O pescador da Galiléia percorrera quase todo o mundo antigo, antes de chegar em Roma. Convivera com S. Paulo nas comunidades cristãs da Grécia e em Jerusalém. Fora ele quem, pacientemente, durante um mês, prestara a S. Paulo e a S. Lucas muitas das informações que constam do Evangelho segundo Lucas e dos Atos dos Apóstolos. Aquele homem simples, curtido por sua vida apostolar, que negara o Cristo por três vezes, conheceu a sublimação de sua fé. Testemunhou-a até o último instante de sua vida. Amando aos homens e desafiando as injustiças do mundo. Sempre com humildade, movido pelo Espírito Santo desde o Pentecostes.

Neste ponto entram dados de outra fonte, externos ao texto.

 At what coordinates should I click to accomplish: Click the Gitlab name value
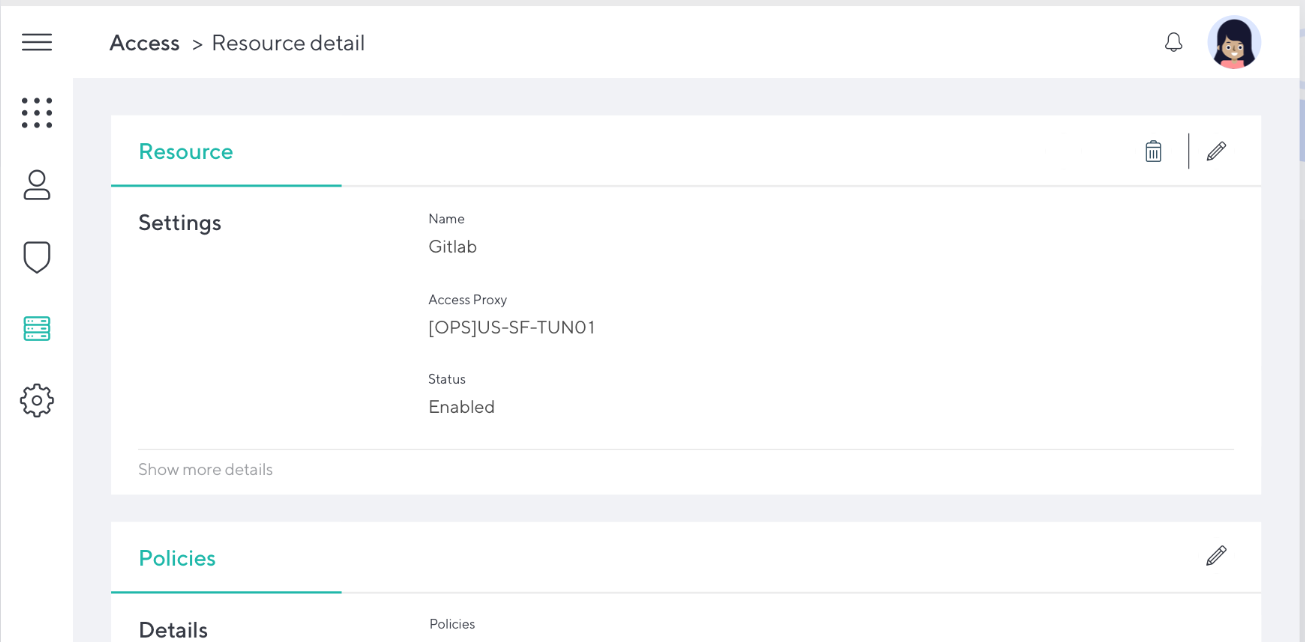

Por isso, na Basílica de S. Pedro, diante de sua imagem em bronze, não contenho minha emoção. Contemplo-a e reflito em meu coração sobre a vida daquele pescador que, como profetizara o Cristo, converteu-se sublimemente em pescador de criaturas humanas. Desafiou seus próprios medos com fé, esperança, caridade, humildade e, essencialmente, amor. Desde o Pentecostes, repito (Jerusalém), o Divino Espírito Santo o inspirou e ele nada temeu.
O encontro entre São Francisco de Assis e o Papa Inocêncio III, na Basílica de São João de Latrão(?), ou na Basílica Santa Cruz em Jerusalém (construída no século IV por Santa Helena, mãe de Constantino), assinalou o retorno da Igreja aos tempos primitivos. Testificou humildade e identidade irrestritas com os pobres. O Papa Francisco reviveu a humildade de São Pedro e a do “poverello” (pobrezinho) de Assis. E advertiu: “Quem ama perdoa”. Para céticos a humanidade desliza em “fio da navalha”. A essência da humanidade é espiritual. Consagra a sublime mistura do corpo com o espírito. Síntese do livro “O apóstolo São Pedro” de William Thomas Walsh.